Product Samsung Galaxy Tab
System Specifications 1GHz Cortex A8 processor, Powervr SGX540 graphics card, 7-inch display (1024 x 600), 512MB memory, 16GB storage, Micro SDHC slot, Android 2.2, 190 x 120 x 12mm, 385g.
TABLETS MIGHT be all the rage at the moment, but as it stands there are actually precious few models available to buy. This will change over the coming weeks and months, but at present UK punters don't have a huge amount of choice. Thankfully, though, it is possible to get your hands on the Samsung Galaxy Tab that we have here.
Any new tablet will instantly draw comparisons with Apple's Ipad, but with a 7-inch 1024 x 600 screen compared to the Ipad's 9.7-inch 1024 x 768 version, the Galaxy Tab is a fair bit smaller. And at just 385g it's nearly half the weight of the 3G version of the Ipad. It's also compact, measuring 190 x 120 x 12mm. All this makes a real difference in day-to-day use and, unlike the Ipad which had our arms aching after just a few minutes use, the Galaxy Tab is great for extended browsing sessions.
The Tab runs Android 2.2, offering wireless tethering and Flash support, a big one-up on the Ipad. The latest Google mobile OS is certainly speedy, and any task carried out on the Tab runs smoothly and quickly, from screen rotation through web browsing to opening and switching between apps. The Tab features a pull-down menu that you can drag down the screen to open.
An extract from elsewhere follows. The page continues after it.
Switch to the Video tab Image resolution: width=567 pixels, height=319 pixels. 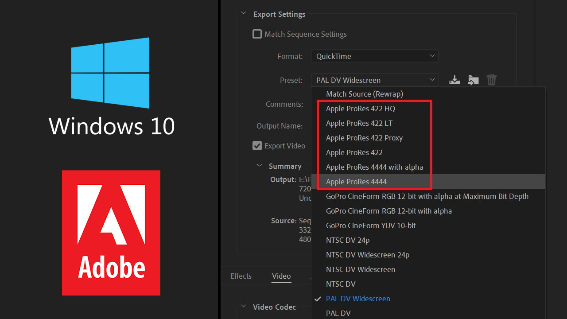pyautogui.click(x=281, y=276)
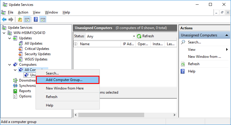The width and height of the screenshot is (231, 125).
Task: Collapse the WIN-HS9M1QV041D server node
Action: 4,33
This includes updating of any new instant messages, emails or Skype chats, and users can also control the WiFi, Bluetooth, GPS, sync and brightness settings from the menu.
The Tab comes pre-loaded with a wide selection of apps. The voice search app works pretty well, although it recognised longer phrases better than short terms like ‘INQ'. You can search across the web, social notworking websites or Android apps using the voice tool. For email, the Tab offers a Gmail app pre-loaded, and you can also sync with Imap, Pop3 or Exchange email accounts.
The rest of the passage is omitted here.